→ **RECORDS FOR THE TASK**:
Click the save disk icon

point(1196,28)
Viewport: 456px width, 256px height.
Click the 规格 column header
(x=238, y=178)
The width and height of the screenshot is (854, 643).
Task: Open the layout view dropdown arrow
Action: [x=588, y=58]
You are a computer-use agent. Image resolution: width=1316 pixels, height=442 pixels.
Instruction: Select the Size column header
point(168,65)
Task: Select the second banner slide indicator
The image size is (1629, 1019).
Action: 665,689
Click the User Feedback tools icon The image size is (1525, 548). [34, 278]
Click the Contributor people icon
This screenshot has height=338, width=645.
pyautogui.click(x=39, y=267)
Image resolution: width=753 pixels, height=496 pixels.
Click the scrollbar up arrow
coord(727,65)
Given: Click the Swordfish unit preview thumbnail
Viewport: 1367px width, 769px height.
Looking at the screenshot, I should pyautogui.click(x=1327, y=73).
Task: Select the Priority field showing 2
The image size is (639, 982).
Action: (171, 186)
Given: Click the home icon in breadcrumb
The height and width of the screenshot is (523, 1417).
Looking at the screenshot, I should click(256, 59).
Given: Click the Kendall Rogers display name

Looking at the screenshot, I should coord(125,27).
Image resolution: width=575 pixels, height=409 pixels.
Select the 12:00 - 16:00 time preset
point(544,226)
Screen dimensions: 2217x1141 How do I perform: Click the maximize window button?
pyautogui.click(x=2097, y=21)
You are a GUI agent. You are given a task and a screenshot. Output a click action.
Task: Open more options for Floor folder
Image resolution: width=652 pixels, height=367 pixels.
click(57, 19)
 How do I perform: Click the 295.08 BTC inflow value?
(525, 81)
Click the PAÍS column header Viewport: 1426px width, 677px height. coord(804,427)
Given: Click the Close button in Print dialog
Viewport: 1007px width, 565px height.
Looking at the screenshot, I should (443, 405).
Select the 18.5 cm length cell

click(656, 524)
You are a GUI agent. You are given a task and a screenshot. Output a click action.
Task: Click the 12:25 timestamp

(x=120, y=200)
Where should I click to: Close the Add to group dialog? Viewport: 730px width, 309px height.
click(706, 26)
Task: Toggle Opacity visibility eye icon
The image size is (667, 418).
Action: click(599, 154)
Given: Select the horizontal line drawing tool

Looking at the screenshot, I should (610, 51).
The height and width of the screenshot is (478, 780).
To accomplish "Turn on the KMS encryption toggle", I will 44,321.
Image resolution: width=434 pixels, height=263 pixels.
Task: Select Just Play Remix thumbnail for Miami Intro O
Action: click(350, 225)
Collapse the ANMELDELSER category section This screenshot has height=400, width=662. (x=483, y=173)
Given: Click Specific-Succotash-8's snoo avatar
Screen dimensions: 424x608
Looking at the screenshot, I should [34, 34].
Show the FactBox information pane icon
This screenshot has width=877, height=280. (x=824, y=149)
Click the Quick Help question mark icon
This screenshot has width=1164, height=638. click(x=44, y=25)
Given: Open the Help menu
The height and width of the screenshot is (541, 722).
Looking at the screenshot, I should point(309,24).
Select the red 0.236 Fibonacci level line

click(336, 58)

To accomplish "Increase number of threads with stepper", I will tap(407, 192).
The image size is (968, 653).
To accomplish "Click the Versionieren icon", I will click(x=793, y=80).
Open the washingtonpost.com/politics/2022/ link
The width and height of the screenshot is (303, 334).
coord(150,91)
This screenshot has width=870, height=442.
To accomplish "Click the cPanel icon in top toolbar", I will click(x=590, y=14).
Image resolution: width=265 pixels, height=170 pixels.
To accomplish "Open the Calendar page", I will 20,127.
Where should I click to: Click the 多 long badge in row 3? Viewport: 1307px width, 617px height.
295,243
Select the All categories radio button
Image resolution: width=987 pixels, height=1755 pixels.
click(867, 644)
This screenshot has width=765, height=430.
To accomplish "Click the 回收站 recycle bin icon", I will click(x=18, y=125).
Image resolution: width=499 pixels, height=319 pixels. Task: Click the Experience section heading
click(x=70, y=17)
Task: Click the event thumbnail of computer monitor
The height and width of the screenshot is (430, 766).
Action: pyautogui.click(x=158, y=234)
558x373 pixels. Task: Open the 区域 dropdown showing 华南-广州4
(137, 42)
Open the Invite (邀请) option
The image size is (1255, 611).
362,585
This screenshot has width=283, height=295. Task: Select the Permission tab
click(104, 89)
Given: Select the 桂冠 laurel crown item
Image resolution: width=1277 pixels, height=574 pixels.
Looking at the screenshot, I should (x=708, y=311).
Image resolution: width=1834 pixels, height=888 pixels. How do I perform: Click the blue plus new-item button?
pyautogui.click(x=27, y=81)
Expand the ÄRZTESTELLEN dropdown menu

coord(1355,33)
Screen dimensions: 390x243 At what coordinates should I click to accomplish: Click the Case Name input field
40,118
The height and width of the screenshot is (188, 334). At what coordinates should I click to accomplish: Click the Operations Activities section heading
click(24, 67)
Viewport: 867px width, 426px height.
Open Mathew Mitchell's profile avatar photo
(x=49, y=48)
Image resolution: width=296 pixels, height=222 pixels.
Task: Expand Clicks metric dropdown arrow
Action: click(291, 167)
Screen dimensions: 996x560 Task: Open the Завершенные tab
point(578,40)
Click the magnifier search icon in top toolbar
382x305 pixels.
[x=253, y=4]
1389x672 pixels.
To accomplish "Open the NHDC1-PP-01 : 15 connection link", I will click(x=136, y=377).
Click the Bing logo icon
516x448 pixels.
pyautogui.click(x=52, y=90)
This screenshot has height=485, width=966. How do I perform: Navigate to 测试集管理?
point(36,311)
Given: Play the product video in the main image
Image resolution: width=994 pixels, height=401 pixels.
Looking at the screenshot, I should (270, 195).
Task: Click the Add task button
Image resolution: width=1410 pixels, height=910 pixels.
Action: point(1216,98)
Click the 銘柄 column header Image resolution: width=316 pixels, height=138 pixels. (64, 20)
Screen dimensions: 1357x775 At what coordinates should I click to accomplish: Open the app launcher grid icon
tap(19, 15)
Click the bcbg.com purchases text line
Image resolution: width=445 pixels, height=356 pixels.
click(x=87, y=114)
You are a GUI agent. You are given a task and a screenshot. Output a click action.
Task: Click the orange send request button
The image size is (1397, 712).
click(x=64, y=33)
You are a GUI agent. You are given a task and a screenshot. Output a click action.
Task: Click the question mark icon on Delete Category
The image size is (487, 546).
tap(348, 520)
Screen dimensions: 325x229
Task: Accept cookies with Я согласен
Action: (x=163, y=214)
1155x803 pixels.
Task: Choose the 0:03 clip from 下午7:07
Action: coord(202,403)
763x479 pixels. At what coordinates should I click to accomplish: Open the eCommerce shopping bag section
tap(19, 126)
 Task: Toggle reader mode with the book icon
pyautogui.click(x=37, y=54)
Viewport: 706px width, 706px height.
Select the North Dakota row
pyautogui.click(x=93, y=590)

→ **TASK DETAILS**:
Retype the lines of the listing from the line containing "Screen dimensions: 996x560" through the line containing "Action: coord(202,403)", inclusive, reproducing each one exactly.

→ **ANSWER BELOW**:
Screen dimensions: 996x560 Task: Open the Завершенные tab
point(578,40)
Click the magnifier search icon in top toolbar
382x305 pixels.
[x=253, y=4]
1389x672 pixels.
To accomplish "Open the NHDC1-PP-01 : 15 connection link", I will click(x=136, y=377).
Click the Bing logo icon
516x448 pixels.
pyautogui.click(x=52, y=90)
This screenshot has height=485, width=966. How do I perform: Navigate to 测试集管理?
point(36,311)
Given: Play the product video in the main image
Image resolution: width=994 pixels, height=401 pixels.
Looking at the screenshot, I should (270, 195).
Task: Click the Add task button
Image resolution: width=1410 pixels, height=910 pixels.
Action: point(1216,98)
Click the 銘柄 column header Image resolution: width=316 pixels, height=138 pixels. (64, 20)
Screen dimensions: 1357x775 At what coordinates should I click to accomplish: Open the app launcher grid icon
tap(19, 15)
Click the bcbg.com purchases text line
Image resolution: width=445 pixels, height=356 pixels.
click(x=87, y=114)
You are a GUI agent. You are given a task and a screenshot. Output a click action.
Task: Click the orange send request button
The image size is (1397, 712).
click(x=64, y=33)
You are a GUI agent. You are given a task and a screenshot. Output a click action.
Task: Click the question mark icon on Delete Category
The image size is (487, 546).
tap(348, 520)
Screen dimensions: 325x229
Task: Accept cookies with Я согласен
Action: (x=163, y=214)
1155x803 pixels.
Task: Choose the 0:03 clip from 下午7:07
Action: coord(202,403)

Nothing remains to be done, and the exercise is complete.